Task goal — From the listing below, output only the lines starting at the line that has "Where should I click to: Click the MultiAZ" and ending at the line that has "Task: Click the rewind icon in recording bar", exactly as they appear, ends included.
*** Material provided Section Begins ***
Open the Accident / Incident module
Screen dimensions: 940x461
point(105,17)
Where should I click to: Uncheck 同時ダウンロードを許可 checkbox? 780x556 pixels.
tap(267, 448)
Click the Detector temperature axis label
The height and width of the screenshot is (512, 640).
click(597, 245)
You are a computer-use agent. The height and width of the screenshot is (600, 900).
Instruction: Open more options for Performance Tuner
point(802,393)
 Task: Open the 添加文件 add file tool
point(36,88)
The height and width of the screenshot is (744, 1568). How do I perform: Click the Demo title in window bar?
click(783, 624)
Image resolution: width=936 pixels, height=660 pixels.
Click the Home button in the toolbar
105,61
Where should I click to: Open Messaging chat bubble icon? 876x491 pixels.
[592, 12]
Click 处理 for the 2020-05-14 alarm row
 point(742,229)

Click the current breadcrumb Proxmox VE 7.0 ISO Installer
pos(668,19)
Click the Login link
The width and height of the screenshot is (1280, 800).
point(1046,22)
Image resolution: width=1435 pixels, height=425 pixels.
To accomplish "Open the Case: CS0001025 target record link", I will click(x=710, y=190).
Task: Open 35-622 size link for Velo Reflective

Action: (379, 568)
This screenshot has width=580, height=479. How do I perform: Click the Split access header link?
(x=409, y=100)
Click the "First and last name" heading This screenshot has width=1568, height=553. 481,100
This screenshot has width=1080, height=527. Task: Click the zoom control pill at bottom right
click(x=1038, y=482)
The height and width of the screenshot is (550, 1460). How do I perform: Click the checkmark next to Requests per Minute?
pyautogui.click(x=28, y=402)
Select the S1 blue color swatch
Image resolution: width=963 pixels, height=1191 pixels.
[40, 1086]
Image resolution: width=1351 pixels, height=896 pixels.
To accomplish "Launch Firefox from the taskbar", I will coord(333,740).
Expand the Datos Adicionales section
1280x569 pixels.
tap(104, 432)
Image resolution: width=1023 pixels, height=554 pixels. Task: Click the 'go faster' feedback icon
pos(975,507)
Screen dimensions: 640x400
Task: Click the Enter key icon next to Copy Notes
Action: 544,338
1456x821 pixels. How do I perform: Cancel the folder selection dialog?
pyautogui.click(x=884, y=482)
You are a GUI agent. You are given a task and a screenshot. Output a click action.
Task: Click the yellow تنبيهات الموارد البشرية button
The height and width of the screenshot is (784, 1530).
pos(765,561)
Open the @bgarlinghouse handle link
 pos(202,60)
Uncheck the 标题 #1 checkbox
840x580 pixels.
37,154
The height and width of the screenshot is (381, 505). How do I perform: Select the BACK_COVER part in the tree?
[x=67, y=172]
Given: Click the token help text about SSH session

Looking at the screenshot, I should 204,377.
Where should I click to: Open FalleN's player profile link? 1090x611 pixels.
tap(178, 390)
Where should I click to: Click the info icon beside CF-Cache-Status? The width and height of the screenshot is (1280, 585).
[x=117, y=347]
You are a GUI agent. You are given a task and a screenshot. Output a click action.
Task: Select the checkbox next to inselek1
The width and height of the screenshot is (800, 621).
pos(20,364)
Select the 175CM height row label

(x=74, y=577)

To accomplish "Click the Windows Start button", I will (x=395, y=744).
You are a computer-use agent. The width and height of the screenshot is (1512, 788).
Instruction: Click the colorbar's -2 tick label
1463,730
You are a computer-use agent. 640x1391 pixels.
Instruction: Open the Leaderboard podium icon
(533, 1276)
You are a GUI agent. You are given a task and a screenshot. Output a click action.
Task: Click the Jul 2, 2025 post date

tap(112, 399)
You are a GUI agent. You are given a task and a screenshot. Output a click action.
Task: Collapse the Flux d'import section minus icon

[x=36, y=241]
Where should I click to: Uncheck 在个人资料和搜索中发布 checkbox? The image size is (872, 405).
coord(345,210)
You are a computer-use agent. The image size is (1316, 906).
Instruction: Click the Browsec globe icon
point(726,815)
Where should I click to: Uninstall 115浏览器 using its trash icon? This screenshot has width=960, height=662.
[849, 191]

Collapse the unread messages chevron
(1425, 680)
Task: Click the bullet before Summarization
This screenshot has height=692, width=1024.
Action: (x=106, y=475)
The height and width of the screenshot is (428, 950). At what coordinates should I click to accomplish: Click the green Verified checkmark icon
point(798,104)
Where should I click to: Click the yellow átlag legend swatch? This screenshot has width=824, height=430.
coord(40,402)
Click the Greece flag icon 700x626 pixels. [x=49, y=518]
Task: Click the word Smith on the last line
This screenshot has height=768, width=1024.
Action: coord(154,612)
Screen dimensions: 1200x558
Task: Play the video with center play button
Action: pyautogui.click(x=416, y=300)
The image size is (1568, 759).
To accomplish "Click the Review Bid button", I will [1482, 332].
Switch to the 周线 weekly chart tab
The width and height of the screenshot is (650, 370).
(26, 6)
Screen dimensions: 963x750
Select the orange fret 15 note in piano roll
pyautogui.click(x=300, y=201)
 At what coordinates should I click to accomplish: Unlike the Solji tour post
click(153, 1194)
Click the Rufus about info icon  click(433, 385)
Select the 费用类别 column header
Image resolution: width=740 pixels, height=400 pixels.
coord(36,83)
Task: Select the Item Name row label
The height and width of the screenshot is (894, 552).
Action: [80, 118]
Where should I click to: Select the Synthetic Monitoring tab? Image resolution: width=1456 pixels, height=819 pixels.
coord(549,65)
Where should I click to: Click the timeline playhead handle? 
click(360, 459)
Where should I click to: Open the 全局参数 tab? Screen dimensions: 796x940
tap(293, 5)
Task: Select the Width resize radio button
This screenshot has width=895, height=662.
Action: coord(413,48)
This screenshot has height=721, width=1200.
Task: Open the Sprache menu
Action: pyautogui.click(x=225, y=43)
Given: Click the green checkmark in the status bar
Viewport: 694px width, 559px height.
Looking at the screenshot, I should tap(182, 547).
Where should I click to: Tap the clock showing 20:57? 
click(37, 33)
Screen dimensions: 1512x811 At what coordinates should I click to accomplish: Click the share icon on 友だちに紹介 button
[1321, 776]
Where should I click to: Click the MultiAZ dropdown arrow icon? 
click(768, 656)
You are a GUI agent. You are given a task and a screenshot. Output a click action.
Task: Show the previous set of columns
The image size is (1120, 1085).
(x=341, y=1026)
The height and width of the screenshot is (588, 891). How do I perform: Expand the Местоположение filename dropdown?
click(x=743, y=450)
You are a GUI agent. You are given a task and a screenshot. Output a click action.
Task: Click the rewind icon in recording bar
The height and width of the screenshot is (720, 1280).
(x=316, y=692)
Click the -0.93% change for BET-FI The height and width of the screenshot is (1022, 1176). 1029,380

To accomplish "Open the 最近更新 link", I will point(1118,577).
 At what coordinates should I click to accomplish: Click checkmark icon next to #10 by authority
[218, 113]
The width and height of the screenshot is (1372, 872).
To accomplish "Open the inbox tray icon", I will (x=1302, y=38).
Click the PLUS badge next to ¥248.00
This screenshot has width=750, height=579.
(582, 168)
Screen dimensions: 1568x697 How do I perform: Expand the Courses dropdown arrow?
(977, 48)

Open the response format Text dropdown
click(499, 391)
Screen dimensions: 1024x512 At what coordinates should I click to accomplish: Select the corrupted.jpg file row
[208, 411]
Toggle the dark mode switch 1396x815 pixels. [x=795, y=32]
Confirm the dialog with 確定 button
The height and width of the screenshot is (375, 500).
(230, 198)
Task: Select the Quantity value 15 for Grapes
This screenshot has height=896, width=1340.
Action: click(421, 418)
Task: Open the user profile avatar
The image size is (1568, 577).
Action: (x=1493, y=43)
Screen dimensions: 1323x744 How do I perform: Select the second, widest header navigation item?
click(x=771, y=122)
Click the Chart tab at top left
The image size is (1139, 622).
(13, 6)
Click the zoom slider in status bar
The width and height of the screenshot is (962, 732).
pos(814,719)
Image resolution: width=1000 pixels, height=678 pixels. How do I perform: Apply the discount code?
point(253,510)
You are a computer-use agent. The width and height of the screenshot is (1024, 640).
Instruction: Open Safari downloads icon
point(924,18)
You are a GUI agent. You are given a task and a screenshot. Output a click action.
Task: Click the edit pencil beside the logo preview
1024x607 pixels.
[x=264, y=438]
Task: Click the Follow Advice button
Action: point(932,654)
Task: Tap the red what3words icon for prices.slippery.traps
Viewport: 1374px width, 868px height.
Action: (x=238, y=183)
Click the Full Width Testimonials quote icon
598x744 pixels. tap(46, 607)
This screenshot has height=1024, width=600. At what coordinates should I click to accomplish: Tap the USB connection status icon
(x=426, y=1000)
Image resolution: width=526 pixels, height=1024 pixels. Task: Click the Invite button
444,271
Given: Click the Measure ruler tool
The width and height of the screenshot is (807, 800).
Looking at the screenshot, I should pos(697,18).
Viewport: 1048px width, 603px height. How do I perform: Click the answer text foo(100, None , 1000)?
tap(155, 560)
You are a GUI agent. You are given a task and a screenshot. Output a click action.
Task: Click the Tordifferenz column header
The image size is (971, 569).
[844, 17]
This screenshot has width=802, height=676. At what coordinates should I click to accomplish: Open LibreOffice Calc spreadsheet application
*** Material provided Section Ends ***
Answer to the exercise —
Where should I click to: Click the MultiAZ dropdown arrow icon? 
click(768, 656)
You are a GUI agent. You are given a task and a screenshot. Output a click action.
Task: Show the previous set of columns
The image size is (1120, 1085).
(x=341, y=1026)
The height and width of the screenshot is (588, 891). How do I perform: Expand the Местоположение filename dropdown?
click(x=743, y=450)
You are a GUI agent. You are given a task and a screenshot. Output a click action.
Task: Click the rewind icon in recording bar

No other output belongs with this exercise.